We previously explored 5 core challenges that we face in using data for assurance:
- Access to data: you can't get all the data, or you can't get it quickly enough.
- Low value: the analysis doesn't yield new insights.
- Superficiality: the results are not deep enough to properly understand and refine the problems or to identify opportunities for improvement.
- Timing: the results are not available in time for reporting/concluding.
- False positives: too many of them; results are overwhelmingly noisy.
Principle 3 helps address the first 4 of these 5 core assurance analytics challenges.
[The 5th item, dealing with false positives is a separate matter. For one approach to dealing with those, this article
may help.]
Let’s explore the sub-principles and explain how they help address the 4 challenges.
3a: Sharing lessons among the team
What
Capturing and communicating information that would be useful to other members of the audit team. For example:
- insights from the analysis
- a new understanding of business processes, identified by the analysis of data and not previously known by the audit team
- what the data could not show because certain fields were not captured, it was not granular or there wasn’t enough history
- data limitations and what assumptions were then needed
- data quality issues and workarounds for these
Why
sharing lessons helps reduce effort in future audits and serves as an accelerator for other members of the audit team.
When
During the audit for longer audits or where other relevant audits are commencing, and after the audit in all cases
How it helps
- access to data (reuse where suitable)
- low value (deduplicate - prevent repeating the same insights and prevent repeating issues that appear to be valuable at first but turn out to not be real opportunities)
- superficiality (start at an advanced position, for deeper results)

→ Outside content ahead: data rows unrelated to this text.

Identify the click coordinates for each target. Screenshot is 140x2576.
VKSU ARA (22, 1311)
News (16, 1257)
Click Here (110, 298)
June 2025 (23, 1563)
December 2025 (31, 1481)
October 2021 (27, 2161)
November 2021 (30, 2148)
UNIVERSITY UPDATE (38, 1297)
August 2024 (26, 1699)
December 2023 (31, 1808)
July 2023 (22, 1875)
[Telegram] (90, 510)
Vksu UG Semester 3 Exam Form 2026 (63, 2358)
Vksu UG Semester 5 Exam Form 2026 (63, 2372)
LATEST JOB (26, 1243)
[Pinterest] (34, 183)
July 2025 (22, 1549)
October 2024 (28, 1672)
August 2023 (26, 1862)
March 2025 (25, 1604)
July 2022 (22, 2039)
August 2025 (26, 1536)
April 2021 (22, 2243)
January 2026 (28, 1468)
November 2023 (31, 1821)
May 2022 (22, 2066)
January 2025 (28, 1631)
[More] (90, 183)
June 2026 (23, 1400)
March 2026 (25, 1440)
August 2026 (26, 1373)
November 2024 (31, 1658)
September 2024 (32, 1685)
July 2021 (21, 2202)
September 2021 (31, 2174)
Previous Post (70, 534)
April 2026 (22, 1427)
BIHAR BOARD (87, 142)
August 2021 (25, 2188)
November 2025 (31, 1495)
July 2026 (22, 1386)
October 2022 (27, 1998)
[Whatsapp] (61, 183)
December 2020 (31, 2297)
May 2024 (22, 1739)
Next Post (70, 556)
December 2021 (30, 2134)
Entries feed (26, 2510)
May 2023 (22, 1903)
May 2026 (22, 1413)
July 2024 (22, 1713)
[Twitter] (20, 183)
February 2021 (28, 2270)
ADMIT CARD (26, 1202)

- timing (accelerate - start earlier with existing data, work faster by reducing the impact of known limitations and quality issues)
3b: Identifying other risks and opportunities
What
In using data and performing analytics for an audit, where risks and/or opportunities that are not relevant to the audit are identified, these should be captured for follow-up, reporting, planned future audits or to initiate a separate audit that had not been planned for
Why
Because the analytics involves both bottom-up and top-down analyses, such risks and opportunities are identified very often. We have an obligation to do something about it.
When
Whenever such risks or opportunities are identified – often during the audit, could also happen in wrap up
How it helps
- low value (the analysis helps with new insights, even if not related to the audit)
- superficiality, if it flows into a separate audit (start at an advanced position for deeper results)
3c: Continuous improvement
What
Use data and insights to improve the results of future audits. Use lessons learnt to improve auditor capabilities:
- previously used data can supplement the audit work – for example, if you have explored and analysed data for one audit, then start another audit that could use that data, because you have used it before it will be easier to see the potential linkages and then exploit them.
- insights from one audit may be relevant to others – for example, if you have identified a specific data quality matter in conducting an audit, then knowing about this means that you can work around it in future audits, to help improve the results of that future audit
- identify gaps in capability and find ways to plug these gaps
Why
You want to continuously improve the value that you produce, and your team’s capability levels. As you produce insights, the expectations about future insights will grow – people will expect more and expect increased sophistication.
When
Generally, after the audit, for longer audits you may be able to identify and plug capability gaps during the audit
How it helps
- access to data (reuse)
- low value (linking data not ordinarily combined, for new insights)
- superficiality (by starting with known identified risks/opportunities, the ability to refine further is enhanced)
- timing (improving capability – skilling up - can help accelerate delivery)
Overall
Are you maximizing the benefits from your data (in audit) initiatives?